Всё дело в том, что клетчатка поглощает жидкость и набухает в пищеварительном тракте, а чувство голода реагирует, помимо прочего, на объем пищи или растяжение кишечной стенки. Поэтому клетчатка помогает регулировать количество пищи. Но все подряд овощи тянуть в рот тоже не стоит.

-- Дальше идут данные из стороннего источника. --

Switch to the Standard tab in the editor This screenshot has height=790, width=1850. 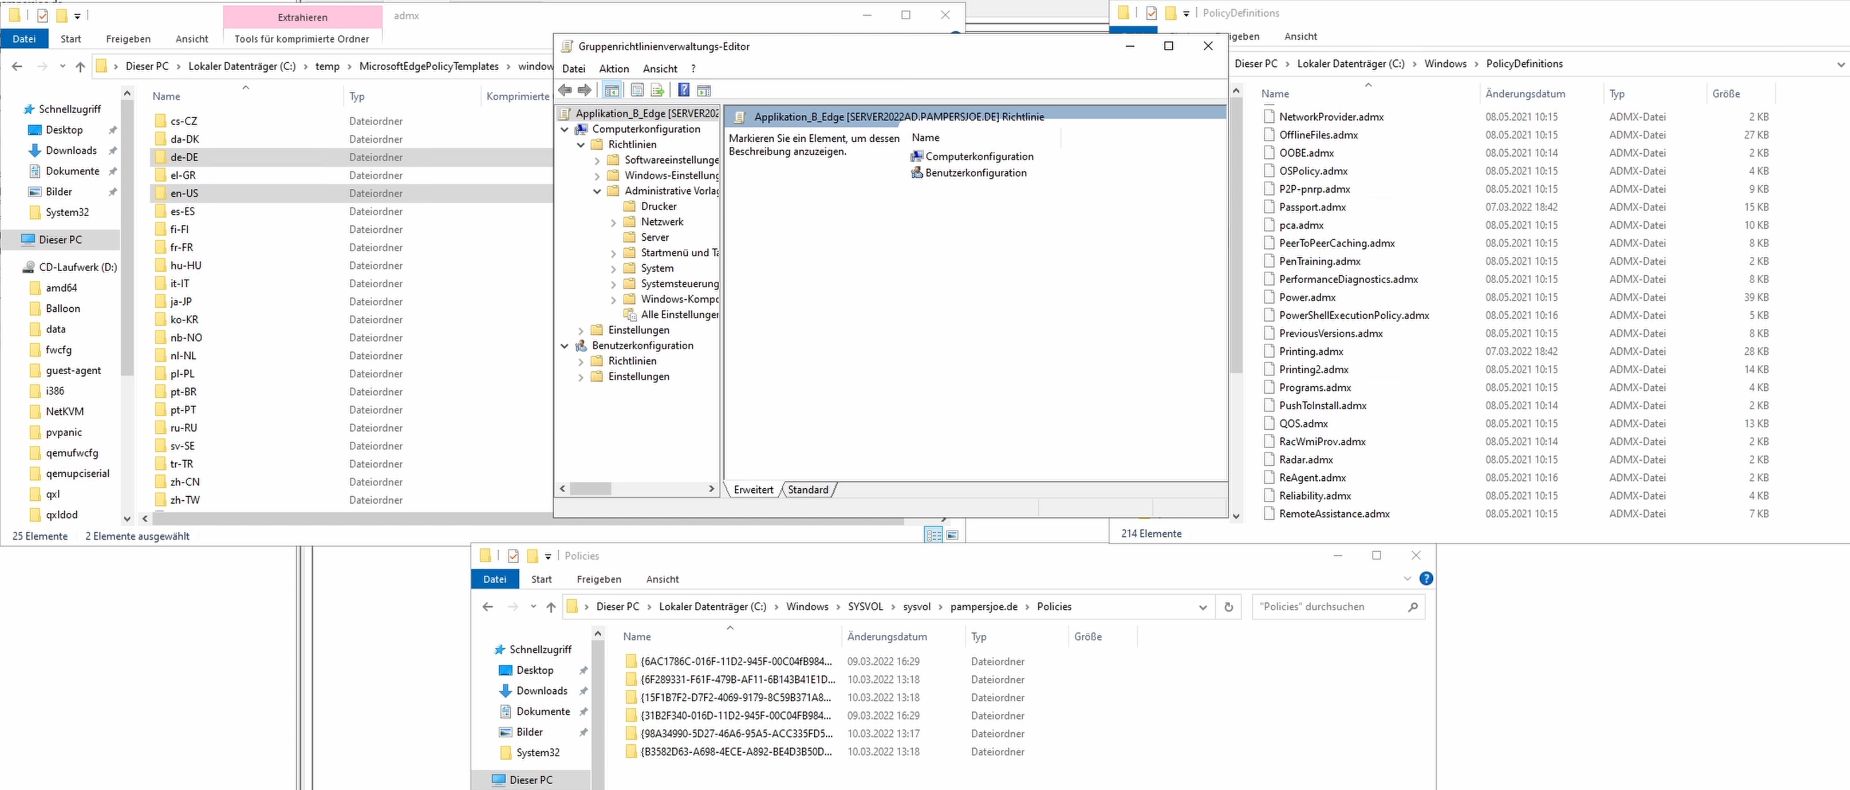click(808, 490)
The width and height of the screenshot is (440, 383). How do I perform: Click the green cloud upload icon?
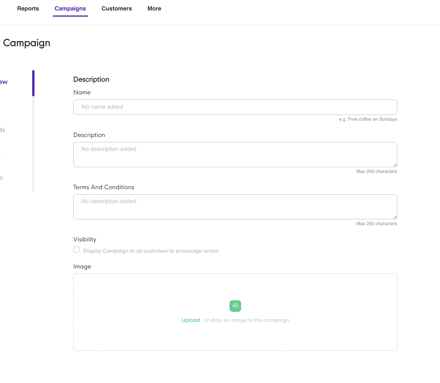pyautogui.click(x=235, y=306)
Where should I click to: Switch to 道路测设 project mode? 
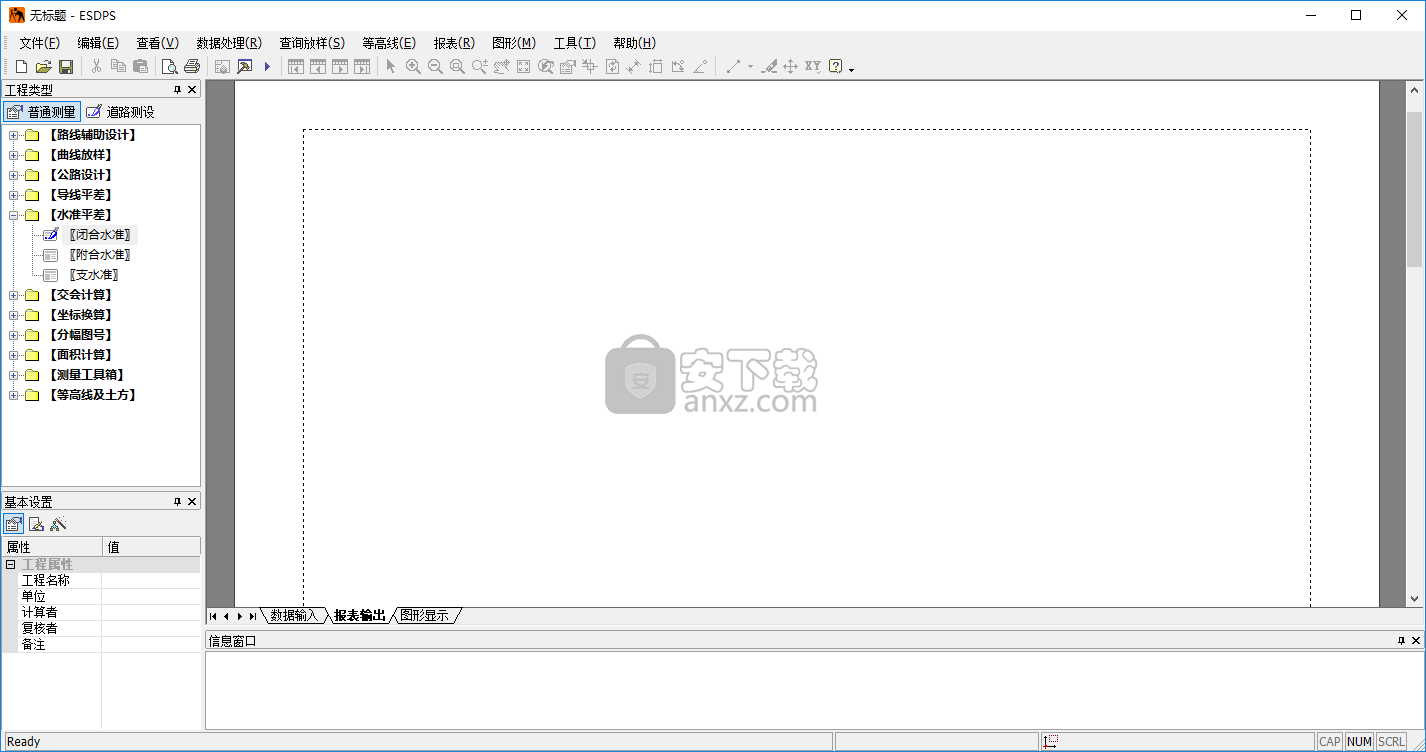pyautogui.click(x=120, y=112)
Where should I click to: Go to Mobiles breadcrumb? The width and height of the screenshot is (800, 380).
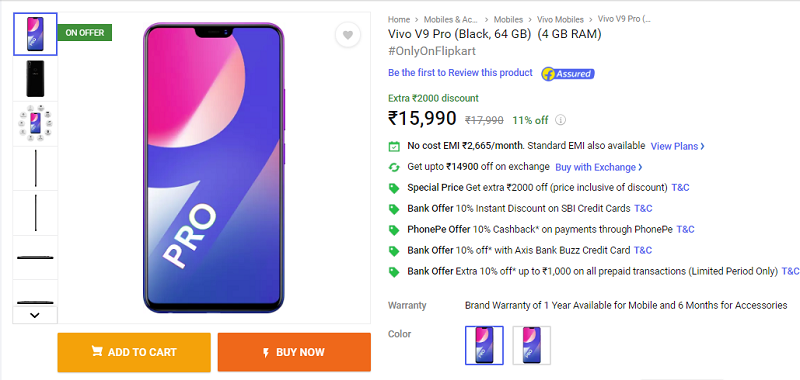[508, 19]
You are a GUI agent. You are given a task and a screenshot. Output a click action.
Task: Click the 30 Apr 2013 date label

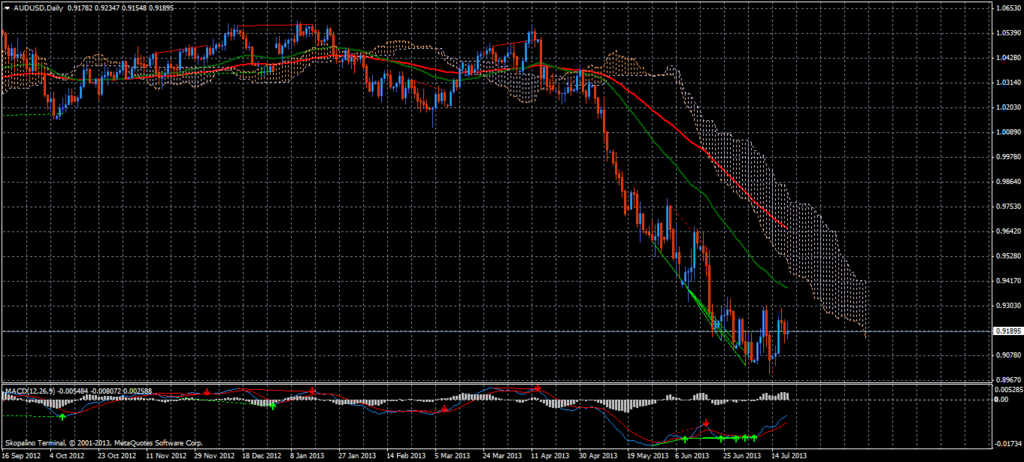(598, 454)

— Я рекомендую употреблять в пишу больше овощей зеленого цвета. Они лучше усваиваются нашим организмом, — советует персональный фитнес-тренер Артем Савин. — Благодаря высокому содержанию клетчатки хорошо разгружается пищеварительная система. Они способны вычищать стенки кишечника, запуская обмен веществ и улучшая работу желудочно-кишечного тракта. Шпинат, огурцы, сельдерей, листья салата, кабачок, брокколи, стручковая фасоль, зеленый перец, брюссельская капуста, зеленый горошек. Все зеленые овощи низкокалорийные, отлично подходят тем людям, которые хотят похудеть.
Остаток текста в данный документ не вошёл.